Exercise prompt: Format the data below as a JSON list of strings, one string per line with blank lines omitted, beginning at the line that contains "Describe the element at coordinates (710, 44)" and stopping after the line that contains "insert-master-icon: ▭ is".

Task data:
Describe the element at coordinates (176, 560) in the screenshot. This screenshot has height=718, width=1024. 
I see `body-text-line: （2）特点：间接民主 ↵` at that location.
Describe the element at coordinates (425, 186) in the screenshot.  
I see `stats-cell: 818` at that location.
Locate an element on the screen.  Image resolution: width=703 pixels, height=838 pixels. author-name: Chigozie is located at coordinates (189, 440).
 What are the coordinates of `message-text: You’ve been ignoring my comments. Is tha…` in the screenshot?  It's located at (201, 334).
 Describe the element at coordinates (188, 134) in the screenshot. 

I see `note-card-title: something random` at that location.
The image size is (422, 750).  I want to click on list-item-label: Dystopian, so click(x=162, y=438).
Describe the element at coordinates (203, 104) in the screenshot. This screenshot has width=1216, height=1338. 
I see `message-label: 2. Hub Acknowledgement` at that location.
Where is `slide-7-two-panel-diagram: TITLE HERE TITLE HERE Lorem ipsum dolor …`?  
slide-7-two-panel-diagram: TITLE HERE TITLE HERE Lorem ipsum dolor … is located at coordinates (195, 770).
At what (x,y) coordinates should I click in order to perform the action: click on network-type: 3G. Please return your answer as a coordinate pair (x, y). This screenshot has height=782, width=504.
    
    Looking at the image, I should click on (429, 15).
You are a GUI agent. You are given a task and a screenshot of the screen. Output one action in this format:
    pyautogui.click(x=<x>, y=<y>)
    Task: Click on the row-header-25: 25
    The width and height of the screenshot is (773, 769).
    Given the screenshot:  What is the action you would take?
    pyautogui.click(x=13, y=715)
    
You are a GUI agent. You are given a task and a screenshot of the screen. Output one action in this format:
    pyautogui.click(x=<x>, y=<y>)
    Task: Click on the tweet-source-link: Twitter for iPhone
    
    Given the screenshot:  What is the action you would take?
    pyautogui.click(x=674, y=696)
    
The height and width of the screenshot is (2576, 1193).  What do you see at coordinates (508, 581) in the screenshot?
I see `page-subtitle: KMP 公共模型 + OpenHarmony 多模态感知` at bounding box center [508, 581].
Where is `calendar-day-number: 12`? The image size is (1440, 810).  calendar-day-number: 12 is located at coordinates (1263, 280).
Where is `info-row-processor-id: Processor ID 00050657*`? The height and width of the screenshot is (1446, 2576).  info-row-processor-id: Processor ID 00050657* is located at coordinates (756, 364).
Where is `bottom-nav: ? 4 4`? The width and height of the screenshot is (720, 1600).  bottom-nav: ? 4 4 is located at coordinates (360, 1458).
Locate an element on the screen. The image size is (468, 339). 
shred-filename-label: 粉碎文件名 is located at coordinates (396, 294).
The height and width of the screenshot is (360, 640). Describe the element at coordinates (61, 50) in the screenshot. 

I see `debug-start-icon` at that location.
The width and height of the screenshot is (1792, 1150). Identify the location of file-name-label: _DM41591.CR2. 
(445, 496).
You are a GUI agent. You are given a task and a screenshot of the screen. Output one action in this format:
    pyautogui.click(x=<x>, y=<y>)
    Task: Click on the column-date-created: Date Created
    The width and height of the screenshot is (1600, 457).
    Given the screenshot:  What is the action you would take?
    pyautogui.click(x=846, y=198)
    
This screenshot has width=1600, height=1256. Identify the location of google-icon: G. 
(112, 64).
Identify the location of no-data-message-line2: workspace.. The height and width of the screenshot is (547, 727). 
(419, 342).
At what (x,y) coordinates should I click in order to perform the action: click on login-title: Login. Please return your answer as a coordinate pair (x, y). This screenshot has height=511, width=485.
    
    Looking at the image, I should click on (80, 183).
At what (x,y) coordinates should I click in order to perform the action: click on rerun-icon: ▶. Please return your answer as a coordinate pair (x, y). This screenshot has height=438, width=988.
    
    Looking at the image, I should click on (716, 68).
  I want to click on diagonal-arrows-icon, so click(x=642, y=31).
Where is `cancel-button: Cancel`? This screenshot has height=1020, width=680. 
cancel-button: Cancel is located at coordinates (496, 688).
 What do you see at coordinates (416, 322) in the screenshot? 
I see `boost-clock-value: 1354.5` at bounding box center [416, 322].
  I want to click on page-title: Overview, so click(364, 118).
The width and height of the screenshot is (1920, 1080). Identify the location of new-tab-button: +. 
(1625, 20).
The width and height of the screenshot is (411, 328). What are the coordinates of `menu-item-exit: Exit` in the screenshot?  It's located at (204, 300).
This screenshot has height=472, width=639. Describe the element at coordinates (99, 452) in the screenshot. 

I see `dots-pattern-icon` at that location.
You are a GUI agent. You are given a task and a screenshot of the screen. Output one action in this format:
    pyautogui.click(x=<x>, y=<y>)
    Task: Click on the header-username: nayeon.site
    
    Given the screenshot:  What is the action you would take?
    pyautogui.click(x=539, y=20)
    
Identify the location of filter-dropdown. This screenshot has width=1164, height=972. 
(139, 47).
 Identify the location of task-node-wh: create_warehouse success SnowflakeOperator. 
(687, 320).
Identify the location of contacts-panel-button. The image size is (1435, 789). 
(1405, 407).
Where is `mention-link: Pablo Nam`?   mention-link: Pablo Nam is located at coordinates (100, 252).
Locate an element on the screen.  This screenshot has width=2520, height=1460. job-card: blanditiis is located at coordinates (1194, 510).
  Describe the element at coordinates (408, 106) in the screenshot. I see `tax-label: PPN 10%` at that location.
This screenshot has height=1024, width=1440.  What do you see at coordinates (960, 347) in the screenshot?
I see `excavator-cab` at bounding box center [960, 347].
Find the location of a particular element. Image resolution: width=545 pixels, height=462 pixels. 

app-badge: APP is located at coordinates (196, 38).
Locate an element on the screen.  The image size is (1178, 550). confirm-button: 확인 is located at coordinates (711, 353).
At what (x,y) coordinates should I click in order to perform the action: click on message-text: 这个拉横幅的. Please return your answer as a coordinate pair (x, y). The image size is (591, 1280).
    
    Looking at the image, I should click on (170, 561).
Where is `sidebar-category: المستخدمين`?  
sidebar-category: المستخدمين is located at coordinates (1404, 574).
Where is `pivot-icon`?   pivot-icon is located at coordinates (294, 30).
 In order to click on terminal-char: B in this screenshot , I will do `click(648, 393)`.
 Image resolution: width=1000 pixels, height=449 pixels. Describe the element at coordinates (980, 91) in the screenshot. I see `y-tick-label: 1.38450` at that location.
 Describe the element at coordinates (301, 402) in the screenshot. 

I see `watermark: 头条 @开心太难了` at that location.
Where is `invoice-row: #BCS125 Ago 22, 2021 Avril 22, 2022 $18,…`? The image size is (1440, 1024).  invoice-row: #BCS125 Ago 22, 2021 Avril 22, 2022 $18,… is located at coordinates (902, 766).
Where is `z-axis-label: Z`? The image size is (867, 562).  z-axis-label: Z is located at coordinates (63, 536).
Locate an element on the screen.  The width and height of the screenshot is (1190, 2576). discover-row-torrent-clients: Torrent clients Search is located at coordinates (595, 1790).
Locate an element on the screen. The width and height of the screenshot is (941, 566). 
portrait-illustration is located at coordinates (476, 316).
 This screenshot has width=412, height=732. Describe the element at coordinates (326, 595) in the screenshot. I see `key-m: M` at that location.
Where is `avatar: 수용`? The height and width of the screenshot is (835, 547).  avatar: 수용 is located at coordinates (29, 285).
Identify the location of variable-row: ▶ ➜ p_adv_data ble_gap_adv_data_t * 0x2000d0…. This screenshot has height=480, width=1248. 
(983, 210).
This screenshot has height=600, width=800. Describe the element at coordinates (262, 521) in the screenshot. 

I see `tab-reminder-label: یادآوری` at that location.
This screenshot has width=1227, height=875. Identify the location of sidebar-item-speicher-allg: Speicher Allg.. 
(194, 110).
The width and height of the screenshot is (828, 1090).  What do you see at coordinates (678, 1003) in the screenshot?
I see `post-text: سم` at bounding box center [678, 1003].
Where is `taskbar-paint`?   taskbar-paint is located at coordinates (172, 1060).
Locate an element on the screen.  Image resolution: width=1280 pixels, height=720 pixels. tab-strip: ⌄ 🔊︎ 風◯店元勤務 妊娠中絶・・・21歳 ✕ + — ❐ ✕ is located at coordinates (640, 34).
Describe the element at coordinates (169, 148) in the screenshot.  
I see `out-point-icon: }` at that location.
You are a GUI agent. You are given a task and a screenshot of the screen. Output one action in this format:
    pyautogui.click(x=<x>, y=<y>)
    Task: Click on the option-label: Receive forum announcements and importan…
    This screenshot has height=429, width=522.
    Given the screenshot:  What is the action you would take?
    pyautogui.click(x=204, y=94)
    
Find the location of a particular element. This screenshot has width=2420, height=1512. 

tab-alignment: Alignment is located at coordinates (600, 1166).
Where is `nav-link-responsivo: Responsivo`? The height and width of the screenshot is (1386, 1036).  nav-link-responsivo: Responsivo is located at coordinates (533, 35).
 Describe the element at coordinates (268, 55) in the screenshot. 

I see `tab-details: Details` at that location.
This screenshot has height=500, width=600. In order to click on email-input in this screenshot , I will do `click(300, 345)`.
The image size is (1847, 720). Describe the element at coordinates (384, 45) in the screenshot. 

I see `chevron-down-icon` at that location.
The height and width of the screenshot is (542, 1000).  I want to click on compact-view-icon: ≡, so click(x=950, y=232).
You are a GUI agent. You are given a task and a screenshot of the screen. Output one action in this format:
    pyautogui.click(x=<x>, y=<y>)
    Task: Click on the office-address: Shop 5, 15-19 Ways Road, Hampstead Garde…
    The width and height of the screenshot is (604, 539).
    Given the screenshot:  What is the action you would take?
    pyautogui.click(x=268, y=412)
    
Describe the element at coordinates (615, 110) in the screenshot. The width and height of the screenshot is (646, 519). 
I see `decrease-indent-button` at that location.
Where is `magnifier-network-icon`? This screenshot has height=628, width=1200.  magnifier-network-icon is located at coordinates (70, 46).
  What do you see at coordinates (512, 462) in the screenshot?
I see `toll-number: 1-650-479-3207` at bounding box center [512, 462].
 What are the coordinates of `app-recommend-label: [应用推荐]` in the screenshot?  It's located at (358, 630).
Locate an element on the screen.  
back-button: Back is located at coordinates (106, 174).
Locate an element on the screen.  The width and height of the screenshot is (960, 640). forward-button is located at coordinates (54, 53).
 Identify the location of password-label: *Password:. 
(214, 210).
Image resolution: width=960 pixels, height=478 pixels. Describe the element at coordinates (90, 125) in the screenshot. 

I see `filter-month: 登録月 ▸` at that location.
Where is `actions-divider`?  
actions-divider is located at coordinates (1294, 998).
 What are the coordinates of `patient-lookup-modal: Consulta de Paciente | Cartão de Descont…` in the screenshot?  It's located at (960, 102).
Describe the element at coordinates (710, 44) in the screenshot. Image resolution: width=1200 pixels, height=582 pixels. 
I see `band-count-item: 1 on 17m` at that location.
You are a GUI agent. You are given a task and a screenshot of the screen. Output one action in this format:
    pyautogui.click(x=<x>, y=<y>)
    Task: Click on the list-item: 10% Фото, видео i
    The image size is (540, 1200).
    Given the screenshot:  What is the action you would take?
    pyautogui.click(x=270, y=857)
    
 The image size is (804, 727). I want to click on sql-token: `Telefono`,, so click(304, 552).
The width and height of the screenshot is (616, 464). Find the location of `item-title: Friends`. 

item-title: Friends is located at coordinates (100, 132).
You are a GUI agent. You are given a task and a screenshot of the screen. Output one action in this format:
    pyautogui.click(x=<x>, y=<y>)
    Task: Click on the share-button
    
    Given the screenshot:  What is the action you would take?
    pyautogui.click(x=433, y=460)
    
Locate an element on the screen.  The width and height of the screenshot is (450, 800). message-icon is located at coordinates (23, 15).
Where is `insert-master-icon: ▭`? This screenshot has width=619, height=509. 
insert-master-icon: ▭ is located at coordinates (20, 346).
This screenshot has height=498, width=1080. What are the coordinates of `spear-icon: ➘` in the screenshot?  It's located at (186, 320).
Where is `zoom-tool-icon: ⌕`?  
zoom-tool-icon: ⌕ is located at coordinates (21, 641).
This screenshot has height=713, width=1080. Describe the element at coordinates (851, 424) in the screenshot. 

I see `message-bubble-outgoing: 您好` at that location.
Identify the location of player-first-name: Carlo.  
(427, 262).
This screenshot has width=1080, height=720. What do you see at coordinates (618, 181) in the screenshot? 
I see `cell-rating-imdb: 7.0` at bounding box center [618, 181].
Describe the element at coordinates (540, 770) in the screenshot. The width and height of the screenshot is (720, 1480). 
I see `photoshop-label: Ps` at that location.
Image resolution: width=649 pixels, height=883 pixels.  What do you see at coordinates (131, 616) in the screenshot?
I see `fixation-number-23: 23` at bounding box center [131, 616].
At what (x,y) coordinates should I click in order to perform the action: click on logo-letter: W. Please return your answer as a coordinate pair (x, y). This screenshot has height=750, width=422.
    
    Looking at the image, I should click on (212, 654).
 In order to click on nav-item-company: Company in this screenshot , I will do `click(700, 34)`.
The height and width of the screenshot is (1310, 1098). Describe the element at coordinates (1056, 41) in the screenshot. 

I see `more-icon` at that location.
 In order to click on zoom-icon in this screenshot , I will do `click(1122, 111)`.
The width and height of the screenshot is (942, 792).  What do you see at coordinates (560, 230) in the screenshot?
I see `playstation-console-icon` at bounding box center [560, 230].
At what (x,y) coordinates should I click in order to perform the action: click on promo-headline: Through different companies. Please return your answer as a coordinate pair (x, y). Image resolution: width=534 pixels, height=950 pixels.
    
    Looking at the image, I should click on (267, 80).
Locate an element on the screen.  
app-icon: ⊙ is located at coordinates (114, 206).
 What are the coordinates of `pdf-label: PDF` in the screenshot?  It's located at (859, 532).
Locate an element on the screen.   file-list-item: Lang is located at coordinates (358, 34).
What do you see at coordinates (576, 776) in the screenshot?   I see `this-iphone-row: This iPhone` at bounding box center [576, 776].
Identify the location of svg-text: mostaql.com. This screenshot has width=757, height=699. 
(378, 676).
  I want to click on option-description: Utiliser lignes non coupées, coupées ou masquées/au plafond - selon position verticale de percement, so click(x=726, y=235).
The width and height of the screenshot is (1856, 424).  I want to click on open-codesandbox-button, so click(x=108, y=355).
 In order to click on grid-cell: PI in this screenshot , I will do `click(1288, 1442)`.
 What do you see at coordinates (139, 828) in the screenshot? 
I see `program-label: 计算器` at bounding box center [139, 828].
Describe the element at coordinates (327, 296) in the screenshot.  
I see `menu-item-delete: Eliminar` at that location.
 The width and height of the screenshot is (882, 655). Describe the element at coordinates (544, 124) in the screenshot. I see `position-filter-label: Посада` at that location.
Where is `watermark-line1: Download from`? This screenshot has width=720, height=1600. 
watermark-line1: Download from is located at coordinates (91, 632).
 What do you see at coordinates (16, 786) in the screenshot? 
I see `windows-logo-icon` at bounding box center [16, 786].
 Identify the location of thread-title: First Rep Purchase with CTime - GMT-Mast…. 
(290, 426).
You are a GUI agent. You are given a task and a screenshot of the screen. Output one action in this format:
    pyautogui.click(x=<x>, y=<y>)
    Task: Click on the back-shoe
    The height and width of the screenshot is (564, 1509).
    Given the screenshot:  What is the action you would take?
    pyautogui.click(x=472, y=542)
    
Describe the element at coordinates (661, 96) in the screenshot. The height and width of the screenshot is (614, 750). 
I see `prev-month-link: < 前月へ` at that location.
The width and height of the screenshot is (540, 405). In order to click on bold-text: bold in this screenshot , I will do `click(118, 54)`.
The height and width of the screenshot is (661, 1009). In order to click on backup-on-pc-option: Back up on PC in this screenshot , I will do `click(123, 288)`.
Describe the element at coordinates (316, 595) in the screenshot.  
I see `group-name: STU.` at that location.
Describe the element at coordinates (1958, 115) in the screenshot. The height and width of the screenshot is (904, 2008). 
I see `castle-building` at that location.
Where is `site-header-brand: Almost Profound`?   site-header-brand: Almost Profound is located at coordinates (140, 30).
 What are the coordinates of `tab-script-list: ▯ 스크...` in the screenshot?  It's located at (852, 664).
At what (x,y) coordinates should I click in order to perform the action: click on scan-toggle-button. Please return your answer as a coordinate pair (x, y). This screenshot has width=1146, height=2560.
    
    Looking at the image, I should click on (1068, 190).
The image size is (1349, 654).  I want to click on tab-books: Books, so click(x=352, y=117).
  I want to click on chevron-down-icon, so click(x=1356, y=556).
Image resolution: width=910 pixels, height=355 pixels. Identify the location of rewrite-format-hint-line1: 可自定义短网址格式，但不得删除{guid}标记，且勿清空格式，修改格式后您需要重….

Task response:
[
  "Describe the element at coordinates (710, 44) in the screenshot. Image resolution: width=1200 pixels, height=582 pixels. ",
  "I see `band-count-item: 1 on 17m` at that location.",
  "You are a GUI agent. You are given a task and a screenshot of the screen. Output one action in this format:",
  "    pyautogui.click(x=<x>, y=<y>)",
  "    Task: Click on the list-item: 10% Фото, видео i",
  "    The image size is (540, 1200).",
  "    Given the screenshot:  What is the action you would take?",
  "    pyautogui.click(x=270, y=857)",
  " The image size is (804, 727). I want to click on sql-token: `Telefono`,, so click(304, 552).",
  "The width and height of the screenshot is (616, 464). Find the location of `item-title: Friends`. ",
  "item-title: Friends is located at coordinates (100, 132).",
  "You are a GUI agent. You are given a task and a screenshot of the screen. Output one action in this format:",
  "    pyautogui.click(x=<x>, y=<y>)",
  "    Task: Click on the share-button",
  "    Given the screenshot:  What is the action you would take?",
  "    pyautogui.click(x=433, y=460)",
  "Locate an element on the screen.  The width and height of the screenshot is (450, 800). message-icon is located at coordinates (23, 15).",
  "Where is `insert-master-icon: ▭`? This screenshot has width=619, height=509. ",
  "insert-master-icon: ▭ is located at coordinates (20, 346)."
]